Regarding biologic therapy, 72.6% of patients used at least one immunobiologic agent, mostly anti-tumor necrosis factors (anti-TNFs) (80%) (Figure 2). In patients using immunobiologics, 62% used only one; 15%, two; 6%, three; and 3%, four (Figure 3). Regarding time to initiation of biologic therapy after diagnosis, in patients using adalimumab (ADA), 14.0% initiated ADA therapy within 6 months, 17.5% between 6 and 12 months, 17.5% between 12 and 24 months, and 51.0% after 24 months. In patients using infliximab (IFX), 4.7% initiated IFX therapy within 6 months, 20.9% between 6 and 12 months, 14.0% between 12 and 24 months, and 60.4% after 24 months. In patients using ustekinumab (UST), 8.3% initiated UST therapy within 6 months, 20.8% between 6 and 12 months, 37.5% between 12 and 24 months, and 33.4% after 24 months. As for vedolizumab (VDZ), no patient initiated VDZ therapy before 6 months, 25.9% initiated it between 6 and 12 months, 29.6% between 12 and 24 months, and 44.5% after 24 months. Regarding golimumab (GOLI), used only in UC, 11.1% of patients initiated GOLI therapy within 6 months, 66.7% between 6 and 12 months, 22.2% between 12 and 24 months, and no patient initiated it after 24 months. Certolizumab pegol (CTZ) was used in 2 patients with CD: one patient initiated CTZ therapy between 6 and 12 months and the other patient, between 12 and 24 months. Tofacitinib (TOFA), an oral small molecule indicated for UC, was used in only 1 patient, with initiation after 24 months. Combination therapy (immunobiologic agent combined with an immunomodulator) was used in 70% of patients.

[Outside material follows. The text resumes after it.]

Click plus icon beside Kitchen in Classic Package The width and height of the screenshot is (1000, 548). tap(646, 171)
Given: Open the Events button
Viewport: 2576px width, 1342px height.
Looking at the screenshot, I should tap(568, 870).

Regarding the choice of immunobiologic agent according to disease diagnosis, ADA was used in 59.6% of patients with CD and only 5.9% with UC. IFX was used in 44.9% of patients with CD and 4.4% with UC; UST in 24.7% with CD and 2.9% with UC; and VDZ in 16.9% with CD and 17.6% with UC. GOLI was used in 13.2% of patients with UC. CTZ was used in 2.2% of patients with CD, and TOFA was used in 1.5% of patients with UC.

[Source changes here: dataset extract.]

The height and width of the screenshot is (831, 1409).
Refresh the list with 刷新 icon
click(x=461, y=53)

The therapeutic target was achieved in 62.3% of cases (Figure 4). The rate of endoscopic remission at 6 months was significantly higher in patients with CD (72%) than in those with UC (28%) (P < 0.001) (Figure 5). In UC, endoscopic healing was most commonly associated with Montreal disease extent E1 (proctitis), accounting for 50% of patients, followed by E2 (distal UC) in 36% and E3 (extensive UC) in 14% (Figure 6).
Time to response was < 6 months in approximately 58% of patients, 6–12 months in 24%, and > 12 months in 11%; 7% were primary non-responders (Figure 7). Endoscopic healing at 6 months was observed in 70.7% of patients with perianal CD (Figure 8). There were no statistically significant differences in healing rates between patients with CD with perianal involvement and luminal involvement only (Figure 9).

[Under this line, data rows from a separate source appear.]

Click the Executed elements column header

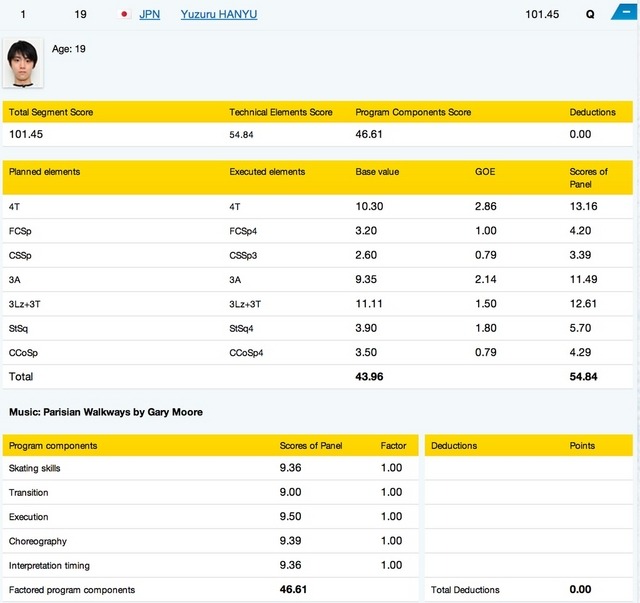tap(267, 171)
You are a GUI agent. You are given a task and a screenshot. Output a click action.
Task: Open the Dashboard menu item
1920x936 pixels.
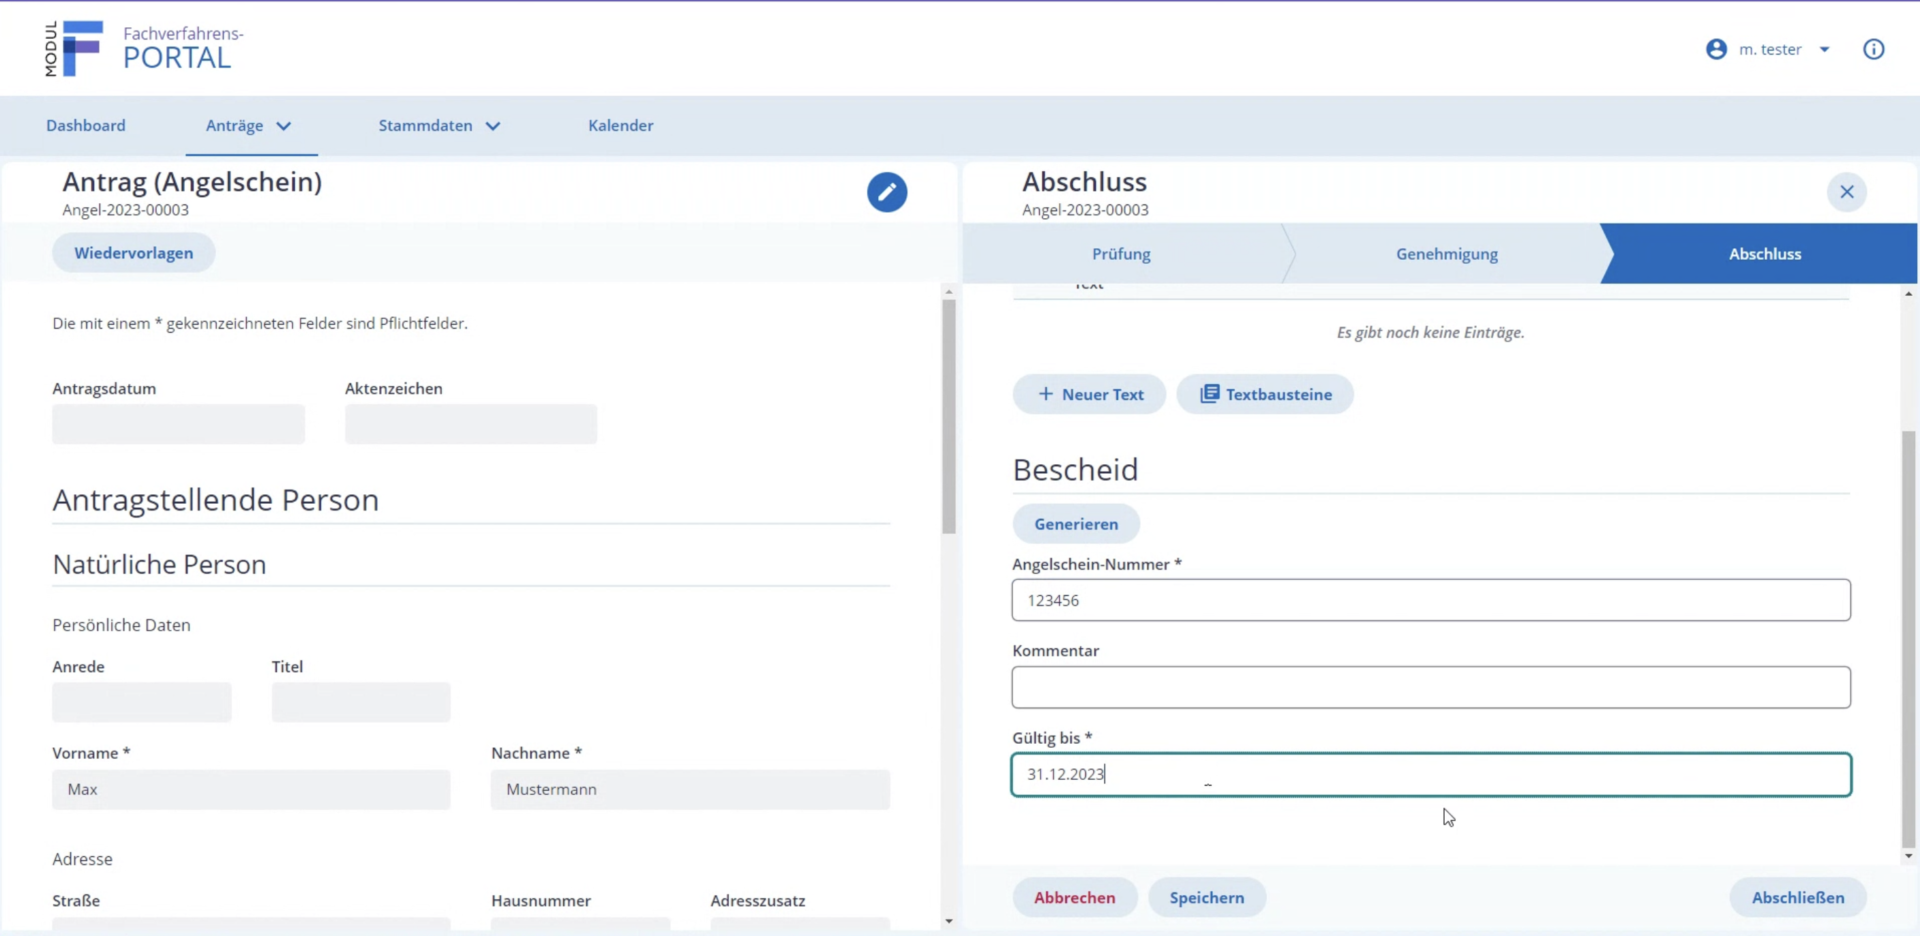(86, 125)
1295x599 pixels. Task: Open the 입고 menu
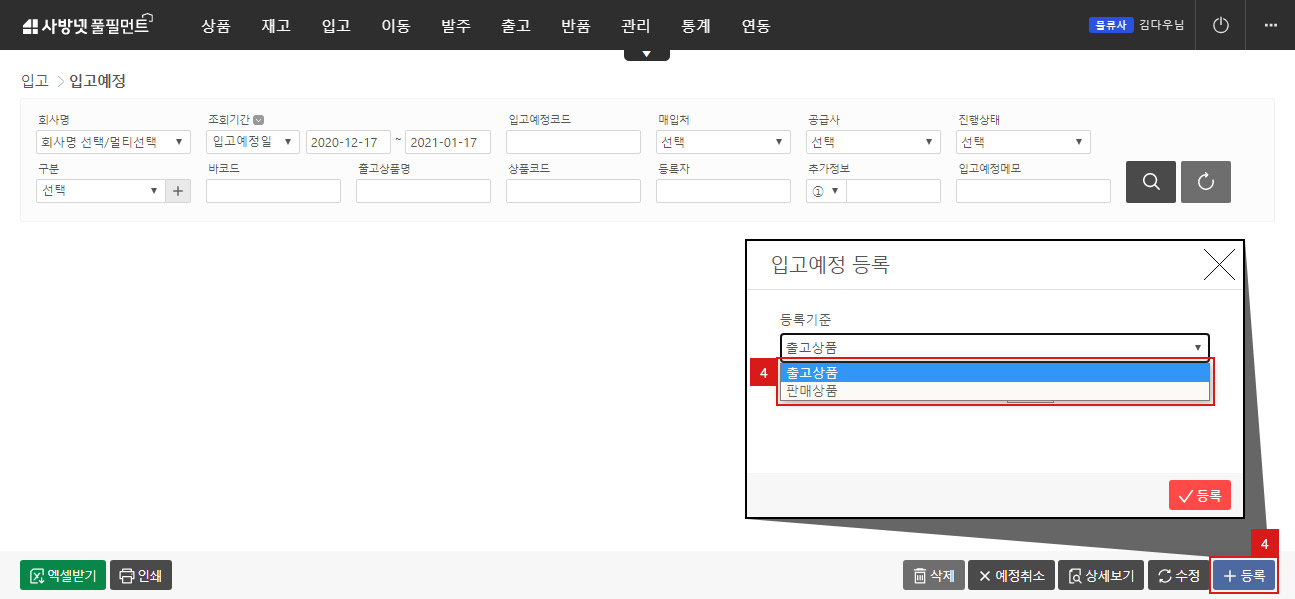pyautogui.click(x=336, y=26)
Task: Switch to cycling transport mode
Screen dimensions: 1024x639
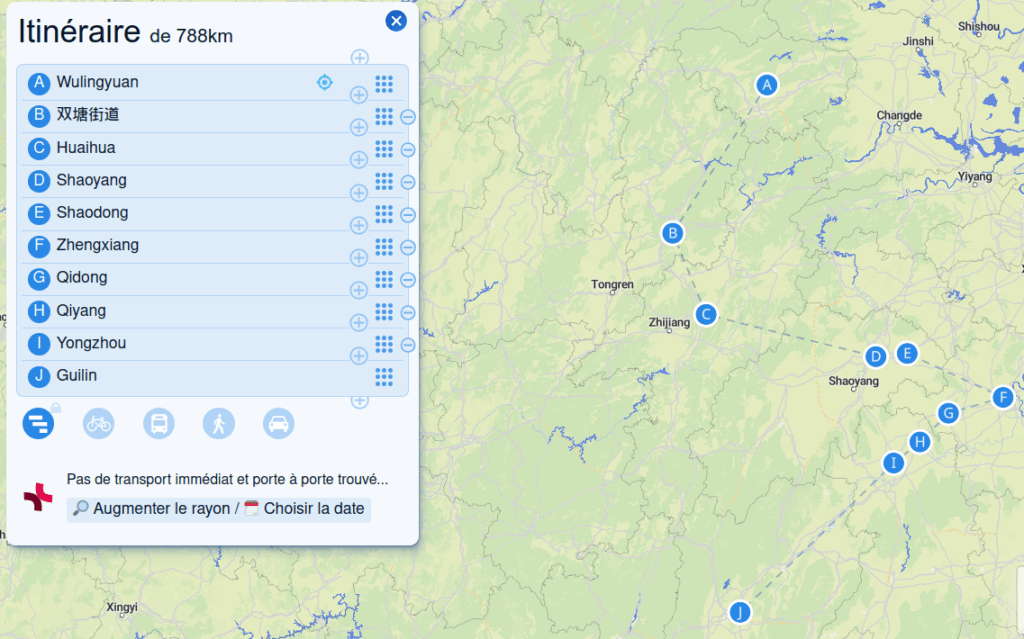Action: (98, 424)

Loss of response was observed in approximately 30% of patients, occurring 12 months after therapy initiation in most cases (Figure 10). Optimization of biologic therapy was required in almost half of patients (49.1%), occurring in < 6 months in 18%, between 6 and 12 months in 20%, between 12 and 24 months in 20%, and in > 24 months in 42% (Figure 11).
Approximately 10% of patients required at least one surgical procedure (luminal or perianal), which was performed in < 6 months in 31.3%, between 6 and 12 months in 25.0%, between 12 and 24 months in 6.3%, and in > 24 months in 37.4% (Figure 12).